Financial pressures mean nearly half of parents are unable to save any money for their children’s future, a study has revealed.

Of the 45 per cent of parents who do not save regularly for expenses such as university fees or a house deposit, two thirds said they simply could not afford to do so.

More than one in ten parents said they would rather spend money on their child now than save for their future expenses, the research by YouGov and Family Investments found.

It also revealed that only 23 per cent of parents had set up a junior ISA for their child, suggesting a high number are missing out on a tax-free way of saving.

Junior ISAs are savings vehicles specifically designed to save for a child in a tax-efficient way.

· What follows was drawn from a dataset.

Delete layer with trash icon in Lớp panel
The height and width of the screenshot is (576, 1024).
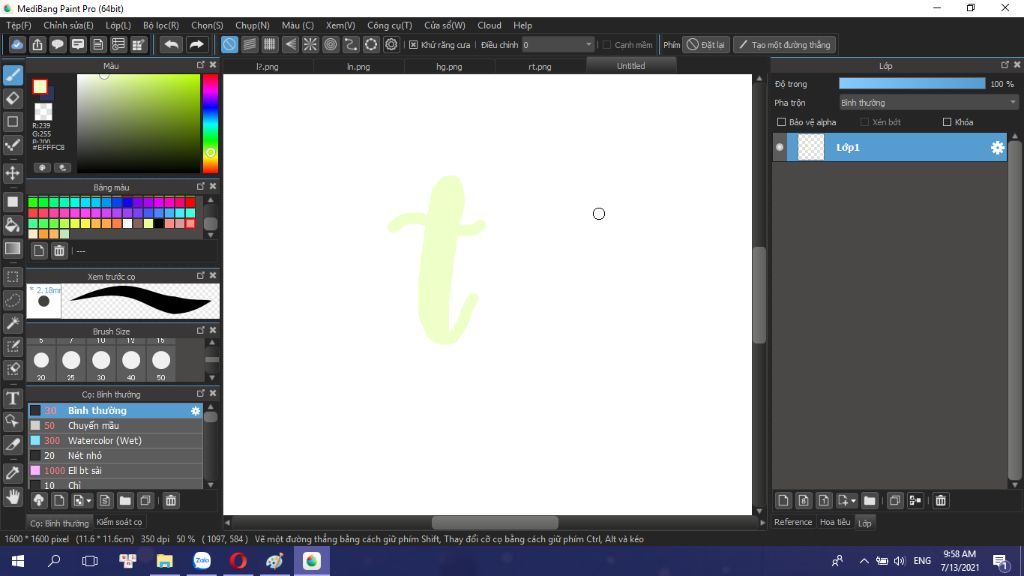coord(940,501)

Parents, grandparents and friends alike can invest up to £3,840 per year – increasing to £4,000 from 1 July –  on behalf of a child in stocks and shares, cash or a mixture of the two.

Kate Moore, head of savings and investments at Family Investments, said: “We understand the financial pressures of parenthood, but one of the great things about a junior ISA is that once it is set up, anyone can contribute for the child.

“It’s perfect for grandparents and godparents who want to help out.”

The survey found that 21 per cent of parents who do not save into a junior ISA are contributing to other savings for their child, while 28 per cent could not afford to save into one. Nine per cent did not know what a junior ISA was.